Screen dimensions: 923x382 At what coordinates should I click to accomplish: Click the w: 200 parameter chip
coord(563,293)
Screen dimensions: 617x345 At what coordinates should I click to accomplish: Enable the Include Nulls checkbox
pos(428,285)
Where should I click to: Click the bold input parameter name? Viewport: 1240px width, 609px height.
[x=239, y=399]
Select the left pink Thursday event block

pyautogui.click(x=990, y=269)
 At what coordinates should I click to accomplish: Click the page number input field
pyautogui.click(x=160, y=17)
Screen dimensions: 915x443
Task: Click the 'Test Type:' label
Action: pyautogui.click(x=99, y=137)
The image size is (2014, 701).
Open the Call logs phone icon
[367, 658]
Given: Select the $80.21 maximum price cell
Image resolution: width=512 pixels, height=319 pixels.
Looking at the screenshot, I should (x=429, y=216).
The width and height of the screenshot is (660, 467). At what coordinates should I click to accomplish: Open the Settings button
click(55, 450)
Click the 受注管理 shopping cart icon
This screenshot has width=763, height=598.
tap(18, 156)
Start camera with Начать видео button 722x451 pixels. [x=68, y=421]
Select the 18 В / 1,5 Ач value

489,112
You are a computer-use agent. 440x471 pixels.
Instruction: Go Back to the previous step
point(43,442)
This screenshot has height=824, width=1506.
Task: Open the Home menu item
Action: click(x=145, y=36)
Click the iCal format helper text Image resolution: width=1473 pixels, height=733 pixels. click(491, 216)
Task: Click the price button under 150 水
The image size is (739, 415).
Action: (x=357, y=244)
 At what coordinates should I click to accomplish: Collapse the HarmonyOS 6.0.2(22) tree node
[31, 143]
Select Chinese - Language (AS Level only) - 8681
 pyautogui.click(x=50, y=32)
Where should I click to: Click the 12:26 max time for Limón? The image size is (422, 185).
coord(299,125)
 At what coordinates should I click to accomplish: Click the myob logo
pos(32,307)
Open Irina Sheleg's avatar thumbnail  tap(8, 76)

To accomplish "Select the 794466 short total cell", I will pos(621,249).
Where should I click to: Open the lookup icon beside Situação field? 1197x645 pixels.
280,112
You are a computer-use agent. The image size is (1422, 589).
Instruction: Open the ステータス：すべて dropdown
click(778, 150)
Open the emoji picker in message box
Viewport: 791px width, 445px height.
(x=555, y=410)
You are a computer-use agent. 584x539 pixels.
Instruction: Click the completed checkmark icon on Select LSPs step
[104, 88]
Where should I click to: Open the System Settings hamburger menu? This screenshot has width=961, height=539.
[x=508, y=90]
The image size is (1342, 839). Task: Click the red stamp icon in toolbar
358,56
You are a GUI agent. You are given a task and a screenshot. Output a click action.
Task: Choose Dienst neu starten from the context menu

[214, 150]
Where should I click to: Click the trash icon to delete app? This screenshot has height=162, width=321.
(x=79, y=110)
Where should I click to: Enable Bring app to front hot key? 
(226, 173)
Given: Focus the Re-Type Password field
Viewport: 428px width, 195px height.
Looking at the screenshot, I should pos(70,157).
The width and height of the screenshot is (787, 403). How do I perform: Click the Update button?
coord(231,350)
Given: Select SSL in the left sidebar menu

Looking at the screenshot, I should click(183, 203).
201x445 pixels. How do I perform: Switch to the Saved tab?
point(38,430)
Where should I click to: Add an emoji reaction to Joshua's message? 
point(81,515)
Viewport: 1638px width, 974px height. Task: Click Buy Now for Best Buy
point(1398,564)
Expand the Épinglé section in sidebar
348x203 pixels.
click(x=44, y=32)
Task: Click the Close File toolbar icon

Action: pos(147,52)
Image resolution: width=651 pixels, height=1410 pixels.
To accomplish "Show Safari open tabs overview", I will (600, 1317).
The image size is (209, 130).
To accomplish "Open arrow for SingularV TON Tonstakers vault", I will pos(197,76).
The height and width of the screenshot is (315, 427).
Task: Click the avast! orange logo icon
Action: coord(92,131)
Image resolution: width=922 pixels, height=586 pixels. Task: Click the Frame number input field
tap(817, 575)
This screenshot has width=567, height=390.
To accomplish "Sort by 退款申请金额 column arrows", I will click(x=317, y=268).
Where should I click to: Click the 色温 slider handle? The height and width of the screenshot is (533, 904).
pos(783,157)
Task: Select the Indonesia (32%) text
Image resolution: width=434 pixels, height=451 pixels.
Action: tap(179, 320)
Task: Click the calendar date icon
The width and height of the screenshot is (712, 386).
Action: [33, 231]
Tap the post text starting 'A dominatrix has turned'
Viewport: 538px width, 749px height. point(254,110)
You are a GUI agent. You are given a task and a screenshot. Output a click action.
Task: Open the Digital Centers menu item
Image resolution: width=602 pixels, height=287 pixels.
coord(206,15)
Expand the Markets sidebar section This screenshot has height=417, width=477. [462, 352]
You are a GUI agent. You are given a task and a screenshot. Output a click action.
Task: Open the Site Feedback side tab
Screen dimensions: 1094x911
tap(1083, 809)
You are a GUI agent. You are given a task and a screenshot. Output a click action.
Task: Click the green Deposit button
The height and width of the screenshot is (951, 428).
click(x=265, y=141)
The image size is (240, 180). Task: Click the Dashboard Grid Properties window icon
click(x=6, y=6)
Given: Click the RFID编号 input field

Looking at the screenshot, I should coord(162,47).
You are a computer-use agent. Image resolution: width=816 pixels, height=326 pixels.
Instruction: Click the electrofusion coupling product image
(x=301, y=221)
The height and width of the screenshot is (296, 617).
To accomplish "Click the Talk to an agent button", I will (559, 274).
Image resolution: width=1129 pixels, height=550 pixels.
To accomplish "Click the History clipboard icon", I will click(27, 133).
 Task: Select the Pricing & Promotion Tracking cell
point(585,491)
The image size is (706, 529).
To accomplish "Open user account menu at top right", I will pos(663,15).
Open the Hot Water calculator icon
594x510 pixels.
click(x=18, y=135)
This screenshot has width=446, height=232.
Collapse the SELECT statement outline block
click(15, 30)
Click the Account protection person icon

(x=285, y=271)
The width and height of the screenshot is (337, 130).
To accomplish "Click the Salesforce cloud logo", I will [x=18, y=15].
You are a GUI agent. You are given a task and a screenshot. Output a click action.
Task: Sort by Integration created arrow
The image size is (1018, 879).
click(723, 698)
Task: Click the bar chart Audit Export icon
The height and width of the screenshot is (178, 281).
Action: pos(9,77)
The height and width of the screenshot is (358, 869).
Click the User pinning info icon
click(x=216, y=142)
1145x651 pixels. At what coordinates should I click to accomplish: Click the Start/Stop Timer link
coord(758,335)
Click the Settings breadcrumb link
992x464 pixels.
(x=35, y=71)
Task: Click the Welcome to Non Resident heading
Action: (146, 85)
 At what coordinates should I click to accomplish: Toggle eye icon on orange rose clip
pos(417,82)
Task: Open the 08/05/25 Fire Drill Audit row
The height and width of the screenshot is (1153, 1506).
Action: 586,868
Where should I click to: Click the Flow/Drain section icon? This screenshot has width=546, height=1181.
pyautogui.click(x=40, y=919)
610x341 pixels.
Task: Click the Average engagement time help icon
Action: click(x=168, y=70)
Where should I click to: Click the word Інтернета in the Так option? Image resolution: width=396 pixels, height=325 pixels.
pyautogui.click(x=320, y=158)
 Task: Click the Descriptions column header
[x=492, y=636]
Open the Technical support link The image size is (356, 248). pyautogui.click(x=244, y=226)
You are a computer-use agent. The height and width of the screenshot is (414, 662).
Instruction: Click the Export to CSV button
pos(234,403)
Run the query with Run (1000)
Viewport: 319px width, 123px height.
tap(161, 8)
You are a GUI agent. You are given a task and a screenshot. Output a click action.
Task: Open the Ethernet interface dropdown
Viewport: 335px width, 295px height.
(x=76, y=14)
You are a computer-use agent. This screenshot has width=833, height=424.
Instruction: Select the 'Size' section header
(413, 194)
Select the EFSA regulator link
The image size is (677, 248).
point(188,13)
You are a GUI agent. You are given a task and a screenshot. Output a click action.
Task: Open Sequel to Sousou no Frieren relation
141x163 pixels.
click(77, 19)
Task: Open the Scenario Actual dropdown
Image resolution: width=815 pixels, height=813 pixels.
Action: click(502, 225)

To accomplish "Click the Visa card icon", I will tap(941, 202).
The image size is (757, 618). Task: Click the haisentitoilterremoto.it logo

----------

#### INSTRUCTIONS FOR THE TASK:
Rewrite the items from the start through the line containing "pos(428,285)", with "checkbox" replaced by "toggle" and everything else kept the same.

#### RESPONSE TO THIS TASK:
Screen dimensions: 923x382 At what coordinates should I click to accomplish: Click the w: 200 parameter chip
coord(563,293)
Screen dimensions: 617x345 At what coordinates should I click to accomplish: Enable the Include Nulls toggle
pos(428,285)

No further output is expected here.